> **Assignment**: List, in full, each line of the material below that contains the string "return". Case counts.

> **Collected data entries**:
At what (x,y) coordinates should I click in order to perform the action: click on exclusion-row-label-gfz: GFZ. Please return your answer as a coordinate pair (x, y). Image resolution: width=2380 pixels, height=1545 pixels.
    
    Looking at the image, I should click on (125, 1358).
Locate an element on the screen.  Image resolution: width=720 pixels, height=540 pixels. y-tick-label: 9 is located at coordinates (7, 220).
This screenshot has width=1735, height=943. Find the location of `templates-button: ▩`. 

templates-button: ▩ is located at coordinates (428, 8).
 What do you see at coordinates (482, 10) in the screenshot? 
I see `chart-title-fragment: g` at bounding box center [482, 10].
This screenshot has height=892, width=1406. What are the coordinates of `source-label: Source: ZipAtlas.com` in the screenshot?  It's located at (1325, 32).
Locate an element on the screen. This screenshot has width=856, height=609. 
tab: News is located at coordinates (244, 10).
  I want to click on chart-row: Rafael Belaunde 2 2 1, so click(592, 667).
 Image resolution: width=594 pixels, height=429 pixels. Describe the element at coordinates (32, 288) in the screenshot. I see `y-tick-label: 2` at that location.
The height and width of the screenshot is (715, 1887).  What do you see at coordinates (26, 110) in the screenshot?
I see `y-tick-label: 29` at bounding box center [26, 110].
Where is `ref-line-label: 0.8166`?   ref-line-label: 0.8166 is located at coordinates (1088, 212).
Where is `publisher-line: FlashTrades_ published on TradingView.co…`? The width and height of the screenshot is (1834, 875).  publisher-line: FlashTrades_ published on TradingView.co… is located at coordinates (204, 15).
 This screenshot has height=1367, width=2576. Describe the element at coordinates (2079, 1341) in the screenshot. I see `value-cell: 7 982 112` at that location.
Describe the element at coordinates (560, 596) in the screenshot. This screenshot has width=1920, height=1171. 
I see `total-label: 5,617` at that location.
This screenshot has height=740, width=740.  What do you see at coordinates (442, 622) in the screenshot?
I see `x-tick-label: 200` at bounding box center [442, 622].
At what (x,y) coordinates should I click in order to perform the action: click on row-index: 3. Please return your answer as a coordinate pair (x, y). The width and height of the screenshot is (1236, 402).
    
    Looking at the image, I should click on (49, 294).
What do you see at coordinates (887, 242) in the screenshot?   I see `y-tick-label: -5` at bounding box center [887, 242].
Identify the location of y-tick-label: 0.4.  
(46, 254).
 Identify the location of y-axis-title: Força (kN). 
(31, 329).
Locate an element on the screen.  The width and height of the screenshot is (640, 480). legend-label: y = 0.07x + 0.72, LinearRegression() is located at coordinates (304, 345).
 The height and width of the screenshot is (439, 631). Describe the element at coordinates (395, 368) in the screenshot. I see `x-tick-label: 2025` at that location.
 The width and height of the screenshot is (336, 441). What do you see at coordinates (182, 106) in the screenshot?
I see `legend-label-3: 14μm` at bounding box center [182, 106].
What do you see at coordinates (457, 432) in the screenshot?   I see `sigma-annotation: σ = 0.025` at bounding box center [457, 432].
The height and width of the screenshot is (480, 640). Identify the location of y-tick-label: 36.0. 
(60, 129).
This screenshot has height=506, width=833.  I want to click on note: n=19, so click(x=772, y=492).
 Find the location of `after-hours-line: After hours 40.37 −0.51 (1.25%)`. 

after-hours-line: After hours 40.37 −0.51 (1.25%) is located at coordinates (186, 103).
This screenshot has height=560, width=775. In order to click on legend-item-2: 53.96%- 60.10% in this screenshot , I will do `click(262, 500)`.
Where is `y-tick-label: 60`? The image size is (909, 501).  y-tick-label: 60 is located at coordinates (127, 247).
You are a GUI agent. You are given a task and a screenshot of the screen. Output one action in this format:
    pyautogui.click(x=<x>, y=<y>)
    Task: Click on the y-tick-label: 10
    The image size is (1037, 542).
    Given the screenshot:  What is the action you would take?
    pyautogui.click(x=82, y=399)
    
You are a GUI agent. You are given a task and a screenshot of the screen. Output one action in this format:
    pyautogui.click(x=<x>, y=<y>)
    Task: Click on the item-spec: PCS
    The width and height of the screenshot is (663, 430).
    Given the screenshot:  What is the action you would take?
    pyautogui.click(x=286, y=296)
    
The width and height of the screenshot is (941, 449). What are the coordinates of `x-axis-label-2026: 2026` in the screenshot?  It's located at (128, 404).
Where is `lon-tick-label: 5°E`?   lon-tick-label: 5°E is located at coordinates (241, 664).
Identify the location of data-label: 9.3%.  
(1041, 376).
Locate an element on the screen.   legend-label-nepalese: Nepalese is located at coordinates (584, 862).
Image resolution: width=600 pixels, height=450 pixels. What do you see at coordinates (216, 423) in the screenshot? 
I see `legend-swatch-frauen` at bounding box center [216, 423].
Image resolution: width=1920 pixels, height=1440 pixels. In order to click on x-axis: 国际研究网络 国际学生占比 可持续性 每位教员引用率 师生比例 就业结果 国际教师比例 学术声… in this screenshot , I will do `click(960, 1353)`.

> **Answer section**:
At what (x,y) coordinates should I click in order to perform the action: click on exclusion-row-label-gfz: GFZ. Please return your answer as a coordinate pair (x, y). Image resolution: width=2380 pixels, height=1545 pixels.
At what (x,y) coordinates should I click in order to perform the action: click on row-index: 3. Please return your answer as a coordinate pair (x, y). The width and height of the screenshot is (1236, 402).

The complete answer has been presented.